**Dataset records**
[Start of section]
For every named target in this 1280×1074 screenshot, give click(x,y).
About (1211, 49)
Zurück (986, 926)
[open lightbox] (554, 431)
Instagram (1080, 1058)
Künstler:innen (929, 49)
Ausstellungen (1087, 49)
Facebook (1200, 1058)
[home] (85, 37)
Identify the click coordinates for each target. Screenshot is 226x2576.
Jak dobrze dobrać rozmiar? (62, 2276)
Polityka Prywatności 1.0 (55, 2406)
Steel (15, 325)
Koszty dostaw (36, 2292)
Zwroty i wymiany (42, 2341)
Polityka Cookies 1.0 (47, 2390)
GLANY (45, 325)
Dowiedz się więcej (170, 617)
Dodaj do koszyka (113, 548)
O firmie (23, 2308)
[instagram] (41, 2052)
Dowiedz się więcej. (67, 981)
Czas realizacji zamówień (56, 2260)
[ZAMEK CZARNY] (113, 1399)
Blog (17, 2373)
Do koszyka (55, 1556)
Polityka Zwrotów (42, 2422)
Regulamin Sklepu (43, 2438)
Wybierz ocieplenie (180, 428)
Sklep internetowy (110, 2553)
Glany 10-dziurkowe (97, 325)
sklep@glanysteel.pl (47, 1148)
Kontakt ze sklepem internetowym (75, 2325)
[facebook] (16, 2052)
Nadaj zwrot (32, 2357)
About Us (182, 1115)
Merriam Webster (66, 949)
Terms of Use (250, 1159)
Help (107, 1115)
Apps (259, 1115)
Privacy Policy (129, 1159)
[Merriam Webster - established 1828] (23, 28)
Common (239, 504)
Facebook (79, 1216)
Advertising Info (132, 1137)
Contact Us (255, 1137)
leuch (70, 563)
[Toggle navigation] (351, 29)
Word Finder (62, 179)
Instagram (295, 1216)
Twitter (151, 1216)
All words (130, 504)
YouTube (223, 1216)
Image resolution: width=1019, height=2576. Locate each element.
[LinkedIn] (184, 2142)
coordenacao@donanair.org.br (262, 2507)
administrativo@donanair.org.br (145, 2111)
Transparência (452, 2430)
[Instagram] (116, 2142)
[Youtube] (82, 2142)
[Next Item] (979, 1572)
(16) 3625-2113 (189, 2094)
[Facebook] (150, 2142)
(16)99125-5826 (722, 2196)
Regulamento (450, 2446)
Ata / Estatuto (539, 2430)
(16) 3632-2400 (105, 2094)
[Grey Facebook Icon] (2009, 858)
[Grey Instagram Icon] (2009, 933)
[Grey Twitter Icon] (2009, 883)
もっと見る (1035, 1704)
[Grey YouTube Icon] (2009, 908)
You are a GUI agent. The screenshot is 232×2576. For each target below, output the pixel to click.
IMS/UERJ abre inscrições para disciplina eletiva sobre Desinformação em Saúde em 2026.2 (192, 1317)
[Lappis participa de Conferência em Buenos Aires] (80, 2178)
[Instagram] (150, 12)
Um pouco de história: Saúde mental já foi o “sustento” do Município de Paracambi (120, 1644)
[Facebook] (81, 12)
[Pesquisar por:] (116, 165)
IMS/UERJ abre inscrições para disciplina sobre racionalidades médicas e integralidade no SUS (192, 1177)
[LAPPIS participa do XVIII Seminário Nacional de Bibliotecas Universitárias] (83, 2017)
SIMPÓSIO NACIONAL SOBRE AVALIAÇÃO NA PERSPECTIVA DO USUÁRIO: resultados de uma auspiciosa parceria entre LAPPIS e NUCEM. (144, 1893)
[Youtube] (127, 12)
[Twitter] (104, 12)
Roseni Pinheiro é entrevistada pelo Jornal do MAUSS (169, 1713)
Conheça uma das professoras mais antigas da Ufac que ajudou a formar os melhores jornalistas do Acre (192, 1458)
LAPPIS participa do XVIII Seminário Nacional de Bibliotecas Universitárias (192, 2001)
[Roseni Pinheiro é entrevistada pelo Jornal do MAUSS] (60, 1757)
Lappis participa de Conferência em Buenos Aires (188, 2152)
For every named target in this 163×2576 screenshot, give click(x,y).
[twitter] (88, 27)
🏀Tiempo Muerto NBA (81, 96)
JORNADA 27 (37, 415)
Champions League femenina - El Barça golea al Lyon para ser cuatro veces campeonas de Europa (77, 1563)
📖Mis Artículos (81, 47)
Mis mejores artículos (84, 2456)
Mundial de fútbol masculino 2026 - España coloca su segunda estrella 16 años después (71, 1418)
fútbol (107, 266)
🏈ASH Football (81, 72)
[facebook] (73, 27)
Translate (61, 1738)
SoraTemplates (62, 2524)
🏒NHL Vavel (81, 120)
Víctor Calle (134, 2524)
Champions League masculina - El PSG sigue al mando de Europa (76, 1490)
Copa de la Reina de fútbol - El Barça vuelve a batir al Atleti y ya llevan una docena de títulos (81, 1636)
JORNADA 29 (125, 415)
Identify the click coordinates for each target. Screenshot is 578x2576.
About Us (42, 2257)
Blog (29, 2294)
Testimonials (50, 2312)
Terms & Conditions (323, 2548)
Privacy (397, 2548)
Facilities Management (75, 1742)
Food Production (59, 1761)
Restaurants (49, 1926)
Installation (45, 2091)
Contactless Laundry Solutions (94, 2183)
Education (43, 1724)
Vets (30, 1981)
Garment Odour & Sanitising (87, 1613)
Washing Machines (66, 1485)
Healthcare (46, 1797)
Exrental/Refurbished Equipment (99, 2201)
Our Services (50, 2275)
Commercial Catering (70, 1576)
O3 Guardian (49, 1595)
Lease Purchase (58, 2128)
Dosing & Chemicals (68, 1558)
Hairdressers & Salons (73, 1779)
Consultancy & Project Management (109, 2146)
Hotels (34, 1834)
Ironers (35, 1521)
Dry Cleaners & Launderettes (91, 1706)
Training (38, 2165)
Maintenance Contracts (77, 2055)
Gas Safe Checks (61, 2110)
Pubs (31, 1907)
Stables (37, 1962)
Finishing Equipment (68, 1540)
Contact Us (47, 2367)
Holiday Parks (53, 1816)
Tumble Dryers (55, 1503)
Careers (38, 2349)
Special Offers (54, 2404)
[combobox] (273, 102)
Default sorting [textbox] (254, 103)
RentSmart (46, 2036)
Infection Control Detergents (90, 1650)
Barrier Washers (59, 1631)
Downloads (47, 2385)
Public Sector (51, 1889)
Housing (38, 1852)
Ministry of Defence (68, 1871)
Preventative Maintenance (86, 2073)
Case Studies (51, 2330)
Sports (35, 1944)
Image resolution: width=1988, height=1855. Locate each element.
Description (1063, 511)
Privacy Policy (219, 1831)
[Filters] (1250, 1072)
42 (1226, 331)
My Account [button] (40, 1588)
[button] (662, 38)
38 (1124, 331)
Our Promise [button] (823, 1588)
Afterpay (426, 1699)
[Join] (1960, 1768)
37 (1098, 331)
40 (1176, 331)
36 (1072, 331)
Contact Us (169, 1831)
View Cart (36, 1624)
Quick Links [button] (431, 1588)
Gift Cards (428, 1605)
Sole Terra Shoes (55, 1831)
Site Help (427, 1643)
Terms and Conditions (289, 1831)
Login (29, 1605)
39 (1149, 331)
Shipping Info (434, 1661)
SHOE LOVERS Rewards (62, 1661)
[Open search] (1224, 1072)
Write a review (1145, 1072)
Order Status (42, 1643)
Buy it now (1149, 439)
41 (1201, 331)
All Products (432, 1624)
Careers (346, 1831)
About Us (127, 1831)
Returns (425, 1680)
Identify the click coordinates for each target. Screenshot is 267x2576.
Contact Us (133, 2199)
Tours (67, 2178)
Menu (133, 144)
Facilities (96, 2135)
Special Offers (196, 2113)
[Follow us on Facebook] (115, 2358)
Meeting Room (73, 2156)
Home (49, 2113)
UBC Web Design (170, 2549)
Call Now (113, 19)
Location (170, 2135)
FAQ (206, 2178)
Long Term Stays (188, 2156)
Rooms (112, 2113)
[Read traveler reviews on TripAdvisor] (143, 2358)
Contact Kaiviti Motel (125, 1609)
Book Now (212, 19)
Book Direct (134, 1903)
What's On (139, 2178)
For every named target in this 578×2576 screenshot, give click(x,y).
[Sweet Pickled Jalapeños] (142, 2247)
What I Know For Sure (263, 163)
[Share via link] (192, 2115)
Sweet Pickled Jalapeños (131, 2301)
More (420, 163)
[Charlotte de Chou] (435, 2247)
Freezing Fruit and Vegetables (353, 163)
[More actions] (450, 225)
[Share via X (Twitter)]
[End of section]
**Work item**
Above are the records; repeat exactly the lines from the one holding "[home] (85, 37)" down to the one holding "Wybierz ocieplenie (180, 428)", end lines included.

**Finished exercise**
[home] (85, 37)
Identify the click coordinates for each target. Screenshot is 226x2576.
Jak dobrze dobrać rozmiar? (62, 2276)
Polityka Prywatności 1.0 (55, 2406)
Steel (15, 325)
Koszty dostaw (36, 2292)
Zwroty i wymiany (42, 2341)
Polityka Cookies 1.0 (47, 2390)
GLANY (45, 325)
Dowiedz się więcej (170, 617)
Dodaj do koszyka (113, 548)
O firmie (23, 2308)
[instagram] (41, 2052)
Dowiedz się więcej. (67, 981)
Czas realizacji zamówień (56, 2260)
[ZAMEK CZARNY] (113, 1399)
Blog (17, 2373)
Do koszyka (55, 1556)
Polityka Zwrotów (42, 2422)
Regulamin Sklepu (43, 2438)
Wybierz ocieplenie (180, 428)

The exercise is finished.